Reproduce the lines from the line containing "Task: Click the upload" up to and including the line containing "The height and", with nothing else.

_RAW DATA_
** START **

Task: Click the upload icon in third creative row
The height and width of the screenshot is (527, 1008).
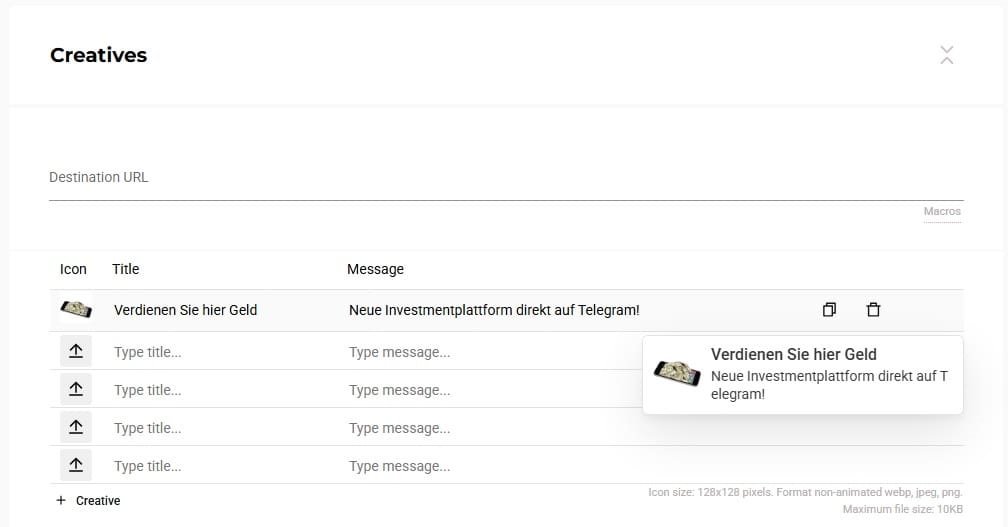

** END **
** START **

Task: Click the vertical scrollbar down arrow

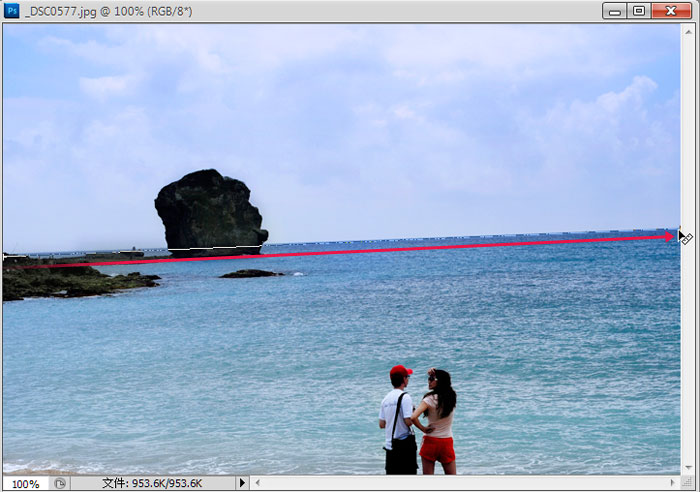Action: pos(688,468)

** END **
** START **

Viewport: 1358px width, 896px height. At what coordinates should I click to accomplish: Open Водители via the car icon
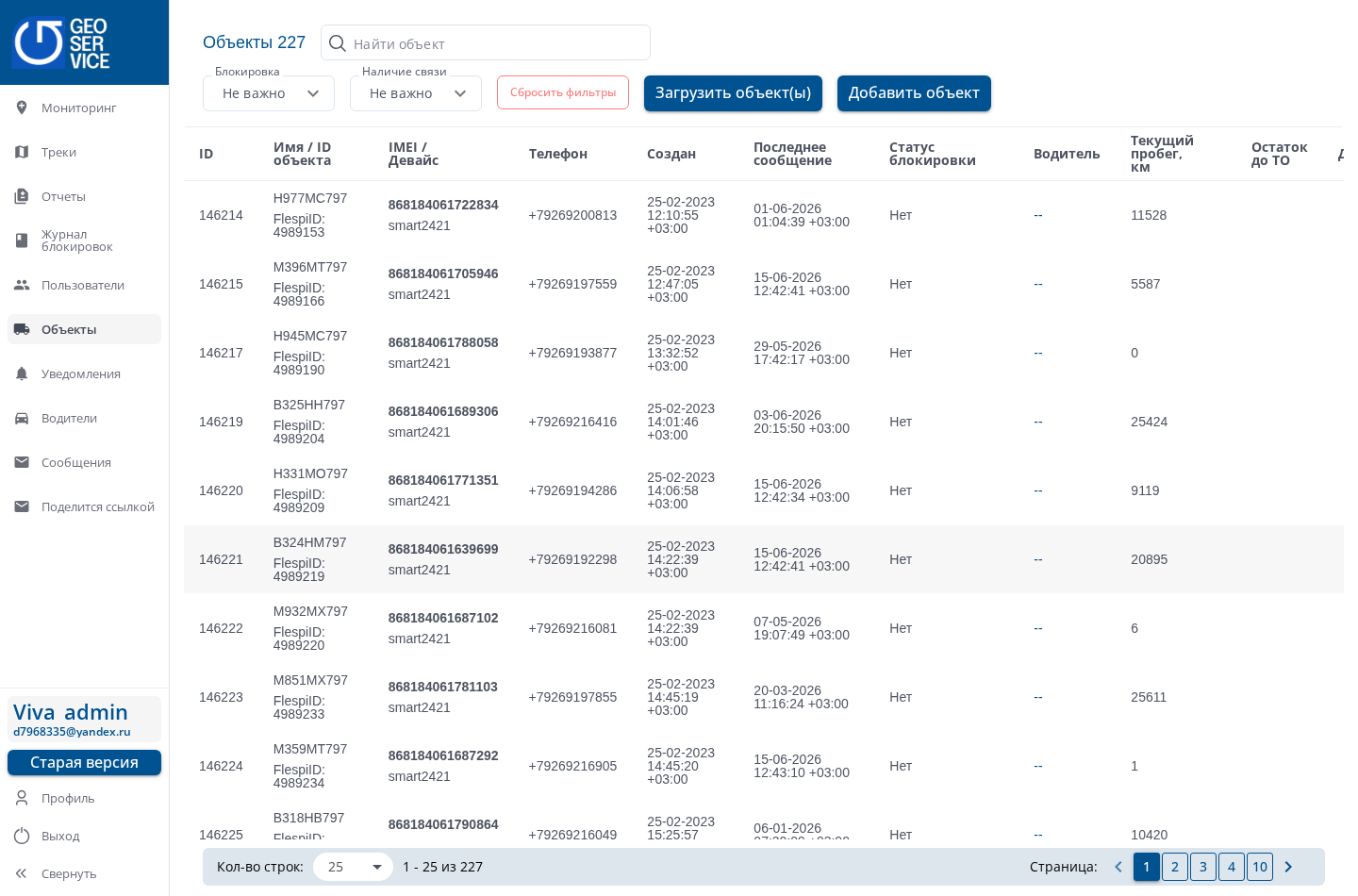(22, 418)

** END **

_ANSWER TO THIS PROBLEM_
Task: Click the upload icon in third creative row
The height and width of the screenshot is (527, 1008).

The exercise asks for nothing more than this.